Warming Spreads Dengue Throughout Indonesia

Global Warming Sends Dengue Fever Cases in Indonesia Soaring

Associated Press, July 27, 2007


JAKARTA, Indonesia -- Indonesia is on course for some 200,000 dengue fever infections this year, twice last year's total, a top health official said Thursday, adding the jump may be in part due to global warming.

The country has so far this year logged over 100,000 cases of the mosquito-borne disease -- 1,100 of them fatal, said a senior Health Ministry official, Nyoman Kandun. Last year, there were 114,000 recorded cases, with 1,100 fatalities, he said.

Dengue, which is endemic in Southeast Asia, causes joint pain, high fevers, nausea and rashes. In severe cases, it results in internal bleeding and death.

Kandun said rising temperatures due to global warming had allowed mosquitoes to thrive in high altitude areas previously too cold for them. He said this may have accounted for increased cases of dengue in elevated areas in west Java.

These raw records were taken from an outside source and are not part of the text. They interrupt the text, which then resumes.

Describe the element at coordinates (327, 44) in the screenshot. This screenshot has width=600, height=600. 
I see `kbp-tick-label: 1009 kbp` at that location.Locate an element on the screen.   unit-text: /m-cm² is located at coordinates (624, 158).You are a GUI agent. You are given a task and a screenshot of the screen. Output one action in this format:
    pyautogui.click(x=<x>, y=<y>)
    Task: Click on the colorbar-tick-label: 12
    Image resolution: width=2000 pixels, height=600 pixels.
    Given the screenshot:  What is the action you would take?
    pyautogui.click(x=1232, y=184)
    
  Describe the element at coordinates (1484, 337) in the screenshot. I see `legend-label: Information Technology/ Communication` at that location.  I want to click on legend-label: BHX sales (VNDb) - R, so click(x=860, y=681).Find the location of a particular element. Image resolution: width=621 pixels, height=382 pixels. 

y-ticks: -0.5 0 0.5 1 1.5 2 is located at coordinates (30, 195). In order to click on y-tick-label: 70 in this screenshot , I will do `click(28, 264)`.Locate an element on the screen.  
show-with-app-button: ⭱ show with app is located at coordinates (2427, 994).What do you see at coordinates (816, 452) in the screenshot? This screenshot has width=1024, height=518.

"But this global warming correlation needs to be proven through scientific research," he said.

Health officials say the best way to halt the spread of the disease is to stop mosquitoes from breeding by clearing up junk from neighborhoods. The insects can breed in tiny pools of water found in flower pots, discarded bottles or cans, or old tires.

The World Health Organization has warned that Southeast Asia may be heading for a major dengue outbreak, as the disease has arrived earlier than usual and already caused hundreds of deaths in the region.

Dengue is now endemic in at least 100 countries. About 40 percent of the world's population, or about 2.5 billion people, are at risk throughout the tropics and subtropics, the World Health Organization said.

Although intense efforts are under way to develop a vaccine, there currently is no vaccine to prevent dengue nor are there any effective antiviral drugs to treat the disease.